Rock'n'Reel
- Editor: Sean McGhee
- Categories: Music/Entertainment
- Frequency: Bi-monthly
- Publisher: Terra Nova Magazines Limited
- Founded: 1988
- Country: United Kingdom
- Language: English
- Website: Official site

= Rock'n'Reel =

British music magazine

RNR is a music magazine published bi-monthly in the United Kingdom. It was launched in 1988 as Rock'n'Reel, changing its name to R2 in early 2009 and adopting the current title in 2017.

== Content ==
The original Rock’n’Reel was a pocket-sized fanzine of modest ambitions. Since its relaunch in 2007 as an A4 format, full-colour glossy magazine, the magazine has greatly extended its scope and readership. RNR’s coverage of the music scene now encompasses both classic and contemporary rock plus established and emerging talents from the worlds of roots, blues, folk, Americana, singer-songwriter and world music.

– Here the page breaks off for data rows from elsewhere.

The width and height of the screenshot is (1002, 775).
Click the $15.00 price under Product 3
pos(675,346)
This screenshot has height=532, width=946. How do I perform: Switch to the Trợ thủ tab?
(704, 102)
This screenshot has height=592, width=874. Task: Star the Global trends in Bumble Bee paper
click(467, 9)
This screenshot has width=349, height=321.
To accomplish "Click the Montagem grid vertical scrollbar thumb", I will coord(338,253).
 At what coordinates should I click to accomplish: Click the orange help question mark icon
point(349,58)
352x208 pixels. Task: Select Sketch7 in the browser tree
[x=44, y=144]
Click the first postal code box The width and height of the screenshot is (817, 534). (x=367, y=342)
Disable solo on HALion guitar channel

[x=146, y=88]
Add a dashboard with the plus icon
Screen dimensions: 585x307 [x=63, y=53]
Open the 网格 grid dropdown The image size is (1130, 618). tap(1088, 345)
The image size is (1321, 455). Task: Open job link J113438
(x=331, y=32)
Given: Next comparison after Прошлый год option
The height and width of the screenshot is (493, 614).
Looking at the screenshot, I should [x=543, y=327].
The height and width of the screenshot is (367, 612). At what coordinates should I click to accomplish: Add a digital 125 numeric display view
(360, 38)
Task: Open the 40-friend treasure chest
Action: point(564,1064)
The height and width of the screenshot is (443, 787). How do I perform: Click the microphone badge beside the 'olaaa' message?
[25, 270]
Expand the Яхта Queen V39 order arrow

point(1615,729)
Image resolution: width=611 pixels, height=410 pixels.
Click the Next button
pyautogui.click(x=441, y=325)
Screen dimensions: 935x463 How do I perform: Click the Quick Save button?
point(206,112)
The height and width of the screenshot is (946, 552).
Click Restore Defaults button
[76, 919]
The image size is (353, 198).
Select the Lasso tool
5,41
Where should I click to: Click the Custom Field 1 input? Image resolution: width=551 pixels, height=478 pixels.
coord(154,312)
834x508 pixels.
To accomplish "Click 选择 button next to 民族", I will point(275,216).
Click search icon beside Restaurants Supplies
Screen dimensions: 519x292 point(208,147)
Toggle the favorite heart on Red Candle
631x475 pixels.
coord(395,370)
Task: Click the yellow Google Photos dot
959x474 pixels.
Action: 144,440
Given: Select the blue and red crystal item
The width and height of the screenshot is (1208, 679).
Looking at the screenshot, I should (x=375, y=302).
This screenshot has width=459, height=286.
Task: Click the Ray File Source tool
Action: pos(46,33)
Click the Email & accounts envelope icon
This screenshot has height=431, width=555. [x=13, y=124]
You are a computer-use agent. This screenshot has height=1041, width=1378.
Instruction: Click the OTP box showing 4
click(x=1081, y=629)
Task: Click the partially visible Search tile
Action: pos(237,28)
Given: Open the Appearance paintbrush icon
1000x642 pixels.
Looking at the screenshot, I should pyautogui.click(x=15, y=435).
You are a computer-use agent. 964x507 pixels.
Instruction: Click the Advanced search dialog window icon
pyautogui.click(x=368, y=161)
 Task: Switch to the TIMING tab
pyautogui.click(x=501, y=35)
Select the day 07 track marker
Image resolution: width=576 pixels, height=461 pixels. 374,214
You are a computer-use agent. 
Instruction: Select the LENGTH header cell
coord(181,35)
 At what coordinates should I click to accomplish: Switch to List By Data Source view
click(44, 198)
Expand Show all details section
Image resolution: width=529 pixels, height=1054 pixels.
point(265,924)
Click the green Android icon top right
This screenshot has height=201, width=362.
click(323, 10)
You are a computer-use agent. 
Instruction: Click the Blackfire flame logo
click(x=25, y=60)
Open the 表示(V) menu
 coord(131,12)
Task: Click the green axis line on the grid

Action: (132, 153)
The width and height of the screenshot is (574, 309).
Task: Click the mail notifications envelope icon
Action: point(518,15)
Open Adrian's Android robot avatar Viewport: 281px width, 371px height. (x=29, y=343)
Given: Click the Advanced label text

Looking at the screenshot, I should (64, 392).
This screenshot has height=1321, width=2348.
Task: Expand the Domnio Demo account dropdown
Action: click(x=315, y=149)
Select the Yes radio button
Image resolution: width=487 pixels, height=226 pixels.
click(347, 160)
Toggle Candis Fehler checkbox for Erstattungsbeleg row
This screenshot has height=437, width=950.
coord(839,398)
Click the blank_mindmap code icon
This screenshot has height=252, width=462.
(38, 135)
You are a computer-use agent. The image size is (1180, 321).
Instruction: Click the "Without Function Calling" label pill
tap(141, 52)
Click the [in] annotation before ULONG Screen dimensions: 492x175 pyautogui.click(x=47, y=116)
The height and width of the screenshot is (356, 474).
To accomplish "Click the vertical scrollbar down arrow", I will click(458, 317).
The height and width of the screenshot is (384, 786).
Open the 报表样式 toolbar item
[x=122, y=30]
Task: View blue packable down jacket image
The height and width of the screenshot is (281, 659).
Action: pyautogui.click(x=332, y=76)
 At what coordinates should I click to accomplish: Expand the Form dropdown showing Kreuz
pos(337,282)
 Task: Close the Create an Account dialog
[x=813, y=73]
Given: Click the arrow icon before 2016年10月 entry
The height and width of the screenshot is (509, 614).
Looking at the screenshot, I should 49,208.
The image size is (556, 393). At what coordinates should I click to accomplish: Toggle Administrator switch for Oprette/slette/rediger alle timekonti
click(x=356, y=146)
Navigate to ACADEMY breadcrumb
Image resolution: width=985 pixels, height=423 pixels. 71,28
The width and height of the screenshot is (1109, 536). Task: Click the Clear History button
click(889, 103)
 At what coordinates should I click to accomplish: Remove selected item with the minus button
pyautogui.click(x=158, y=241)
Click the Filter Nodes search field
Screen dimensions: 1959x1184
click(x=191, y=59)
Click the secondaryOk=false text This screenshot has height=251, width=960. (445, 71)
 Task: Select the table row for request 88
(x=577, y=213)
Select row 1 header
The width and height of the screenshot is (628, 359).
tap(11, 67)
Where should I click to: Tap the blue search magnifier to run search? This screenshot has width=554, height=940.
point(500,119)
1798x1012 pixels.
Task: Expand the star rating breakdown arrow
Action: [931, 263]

RNR claims that its uniqueness lies in truly reflecting the enthusiasms of its writers and readers on the page. Independent contributors, all freelancers, aim to offer an informed, intelligent and unbiased view of the UK and international music scenes, and the magazine prides itself on being neither ‘a fickle follower of musical fashion nor a mere major-label mouthpiece.’

A typical issue contains new CD and DVD release details, artist updates and festival news, alongside an extensive review section, articles and interview features. Regular items include ‘First Takes’ (a round-up of new bands and singer-songwriters), ‘It Started With A Disc’ (RNR writers on how their love of music began), 'Inside Job' (industry feedback), 'Venues We Love' and 'View From The Web'.

Each issue of RNR also includes an exclusive cover-mounted CD featuring a selection of tracks, mostly by emerging artists. Marketed as offering an alternative to what is available elsewhere from the ‘common herd’, these discs carry the series title UN-HERD.